Our Over-Controlled Society is Damaging Children’s Social Skills
Written by Annie Holmquist.
Have you ever wondered what happened to the days when children could roam through the neighborhood, building forts in empty lots, walking to the store a half mile away, and inventing all sorts of games to play up and down the block?
According to Angela Hanscom’s column in today’s Washington Post, well-intentioned caution has caused adults to exert a damaging overabundance of control on children’s time.
“Most children today are spending a majority of their time indoors and under the direct supervision of adults. We are dictating how children spend every waking hour both in school and outside of school. Even their play opportunities are often regulated and controlled by well-meaning adults. Hour-long recess sessions have been reduced to 20-minute rule-infested movement opportunities.
Children are told what they can and can’t play, with many of the traditional games like tag and kickball becoming something of the past. Play dates are organized by adults to keep children entertained, safe, and happy.

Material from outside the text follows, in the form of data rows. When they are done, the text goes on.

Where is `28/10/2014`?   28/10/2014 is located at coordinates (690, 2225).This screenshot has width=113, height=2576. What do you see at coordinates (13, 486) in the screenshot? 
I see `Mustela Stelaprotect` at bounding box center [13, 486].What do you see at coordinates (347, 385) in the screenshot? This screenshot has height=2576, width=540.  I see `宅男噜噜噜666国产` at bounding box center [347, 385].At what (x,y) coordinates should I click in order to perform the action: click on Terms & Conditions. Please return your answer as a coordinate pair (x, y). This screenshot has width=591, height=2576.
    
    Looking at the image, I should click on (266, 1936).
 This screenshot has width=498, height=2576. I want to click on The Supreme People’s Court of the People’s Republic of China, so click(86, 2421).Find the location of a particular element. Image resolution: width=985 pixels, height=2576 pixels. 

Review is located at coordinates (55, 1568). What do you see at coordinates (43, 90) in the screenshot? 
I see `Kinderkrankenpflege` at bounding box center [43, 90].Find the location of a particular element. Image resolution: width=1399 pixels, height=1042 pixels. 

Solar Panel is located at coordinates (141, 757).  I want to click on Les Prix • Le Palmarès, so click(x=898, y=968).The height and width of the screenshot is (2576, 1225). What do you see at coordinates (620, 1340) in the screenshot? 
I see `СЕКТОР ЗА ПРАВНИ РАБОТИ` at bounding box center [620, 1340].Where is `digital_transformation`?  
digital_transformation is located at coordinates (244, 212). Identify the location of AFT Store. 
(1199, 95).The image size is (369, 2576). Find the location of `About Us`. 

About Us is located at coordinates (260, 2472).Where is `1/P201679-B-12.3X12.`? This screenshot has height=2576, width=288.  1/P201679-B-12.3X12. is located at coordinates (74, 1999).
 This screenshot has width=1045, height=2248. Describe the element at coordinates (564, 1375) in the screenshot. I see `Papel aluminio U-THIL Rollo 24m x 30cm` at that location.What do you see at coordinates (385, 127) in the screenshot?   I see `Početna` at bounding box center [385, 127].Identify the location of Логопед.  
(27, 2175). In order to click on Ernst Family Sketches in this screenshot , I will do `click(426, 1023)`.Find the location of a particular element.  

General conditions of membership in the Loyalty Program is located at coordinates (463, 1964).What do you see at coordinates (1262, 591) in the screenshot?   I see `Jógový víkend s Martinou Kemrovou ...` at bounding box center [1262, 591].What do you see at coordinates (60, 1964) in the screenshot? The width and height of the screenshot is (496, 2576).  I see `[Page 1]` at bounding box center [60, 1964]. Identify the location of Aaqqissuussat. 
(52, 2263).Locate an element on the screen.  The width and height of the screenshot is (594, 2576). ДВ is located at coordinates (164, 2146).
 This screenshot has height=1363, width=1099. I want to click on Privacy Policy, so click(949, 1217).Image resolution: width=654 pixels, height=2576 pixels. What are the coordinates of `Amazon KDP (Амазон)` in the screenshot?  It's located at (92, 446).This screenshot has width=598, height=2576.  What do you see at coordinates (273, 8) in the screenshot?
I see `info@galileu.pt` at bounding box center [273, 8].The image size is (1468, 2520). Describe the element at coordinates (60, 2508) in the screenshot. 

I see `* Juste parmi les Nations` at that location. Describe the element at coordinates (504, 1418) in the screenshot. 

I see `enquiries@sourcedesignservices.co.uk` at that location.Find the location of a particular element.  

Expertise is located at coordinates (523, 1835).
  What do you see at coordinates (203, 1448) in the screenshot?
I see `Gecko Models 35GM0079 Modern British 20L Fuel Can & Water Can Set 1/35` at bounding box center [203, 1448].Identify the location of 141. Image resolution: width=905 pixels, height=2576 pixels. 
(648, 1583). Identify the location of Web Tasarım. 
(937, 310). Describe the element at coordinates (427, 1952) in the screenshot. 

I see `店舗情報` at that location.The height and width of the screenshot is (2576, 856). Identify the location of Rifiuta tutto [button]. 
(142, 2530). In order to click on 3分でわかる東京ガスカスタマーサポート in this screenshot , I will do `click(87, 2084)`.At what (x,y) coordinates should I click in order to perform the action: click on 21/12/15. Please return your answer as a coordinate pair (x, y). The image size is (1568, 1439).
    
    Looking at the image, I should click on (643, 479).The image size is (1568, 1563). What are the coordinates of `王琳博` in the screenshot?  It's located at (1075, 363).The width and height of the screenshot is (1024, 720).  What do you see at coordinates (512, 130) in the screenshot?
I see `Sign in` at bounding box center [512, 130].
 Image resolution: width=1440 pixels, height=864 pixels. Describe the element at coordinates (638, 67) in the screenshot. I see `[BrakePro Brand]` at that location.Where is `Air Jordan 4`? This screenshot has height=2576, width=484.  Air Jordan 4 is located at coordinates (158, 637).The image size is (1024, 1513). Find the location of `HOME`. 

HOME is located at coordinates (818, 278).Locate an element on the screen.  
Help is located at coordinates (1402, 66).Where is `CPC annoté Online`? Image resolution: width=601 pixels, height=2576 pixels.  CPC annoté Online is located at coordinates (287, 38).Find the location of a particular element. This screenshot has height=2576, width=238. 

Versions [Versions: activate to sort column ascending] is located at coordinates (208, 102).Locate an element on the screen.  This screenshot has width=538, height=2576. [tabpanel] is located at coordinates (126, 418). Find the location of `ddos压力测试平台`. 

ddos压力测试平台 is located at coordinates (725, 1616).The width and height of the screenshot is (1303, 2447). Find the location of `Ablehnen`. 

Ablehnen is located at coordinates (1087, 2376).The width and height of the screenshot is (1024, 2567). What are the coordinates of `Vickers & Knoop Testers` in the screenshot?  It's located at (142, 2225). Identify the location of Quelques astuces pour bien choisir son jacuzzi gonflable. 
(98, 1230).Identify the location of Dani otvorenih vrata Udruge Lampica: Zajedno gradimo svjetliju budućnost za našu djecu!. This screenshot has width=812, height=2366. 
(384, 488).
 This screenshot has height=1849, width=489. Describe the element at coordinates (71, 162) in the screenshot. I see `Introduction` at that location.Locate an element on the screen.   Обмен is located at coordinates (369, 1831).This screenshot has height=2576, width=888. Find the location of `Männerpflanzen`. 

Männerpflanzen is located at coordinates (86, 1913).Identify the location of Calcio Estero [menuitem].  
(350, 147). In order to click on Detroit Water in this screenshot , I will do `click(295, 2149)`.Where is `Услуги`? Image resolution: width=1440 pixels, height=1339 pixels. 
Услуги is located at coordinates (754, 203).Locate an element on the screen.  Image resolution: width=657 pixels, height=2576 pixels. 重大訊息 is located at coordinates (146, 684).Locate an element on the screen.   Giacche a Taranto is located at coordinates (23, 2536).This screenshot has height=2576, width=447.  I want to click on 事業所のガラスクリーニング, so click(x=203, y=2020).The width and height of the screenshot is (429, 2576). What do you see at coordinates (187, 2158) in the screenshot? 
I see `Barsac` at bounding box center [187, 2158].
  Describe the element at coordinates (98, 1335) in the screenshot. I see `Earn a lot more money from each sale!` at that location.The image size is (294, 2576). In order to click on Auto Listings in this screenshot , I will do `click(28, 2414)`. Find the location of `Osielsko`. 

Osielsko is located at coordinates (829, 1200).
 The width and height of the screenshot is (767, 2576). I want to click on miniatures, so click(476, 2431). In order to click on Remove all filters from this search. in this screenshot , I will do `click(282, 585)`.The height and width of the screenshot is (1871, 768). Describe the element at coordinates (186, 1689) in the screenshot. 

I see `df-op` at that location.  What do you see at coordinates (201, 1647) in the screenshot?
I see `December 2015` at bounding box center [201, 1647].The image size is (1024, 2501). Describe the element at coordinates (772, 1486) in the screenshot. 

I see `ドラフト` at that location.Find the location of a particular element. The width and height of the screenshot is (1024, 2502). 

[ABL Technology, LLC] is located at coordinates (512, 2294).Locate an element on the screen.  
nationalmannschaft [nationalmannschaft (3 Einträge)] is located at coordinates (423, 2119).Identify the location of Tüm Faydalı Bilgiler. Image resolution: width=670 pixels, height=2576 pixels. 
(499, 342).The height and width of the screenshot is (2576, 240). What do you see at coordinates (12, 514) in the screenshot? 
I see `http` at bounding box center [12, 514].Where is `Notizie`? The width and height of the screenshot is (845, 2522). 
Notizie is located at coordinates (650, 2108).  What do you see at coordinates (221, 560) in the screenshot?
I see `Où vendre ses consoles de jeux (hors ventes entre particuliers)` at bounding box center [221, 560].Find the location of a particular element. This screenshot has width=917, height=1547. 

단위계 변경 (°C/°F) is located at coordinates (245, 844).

And what was once a tradition for the kids in the neighborhood to independently walk down to the local water source to play a game of pond hockey, has become an all-consuming hockey travel team where children are ranked and judged based on skill.”
Hanscom, a pediatric occupational therapist, believes that such control is damaging children’s social behaviors and attitudes, for they increasingly exhibit negative qualities such as:
- Inability to resolve conflict
- Lack of confidence
The key to creating socially confident and capable children, Hanscom says, is to ensure they’re not continually in adult-controlled environments, such as school, organized sports, and other extra-curricular activities.
For years we’ve been told that children must be in a structured school or play environment in order to build the social skills essential for life, but is it actually the other way around? Do we need to re-evaluate the controlled, institutionalized approach we have employed toward education and other childhood activities?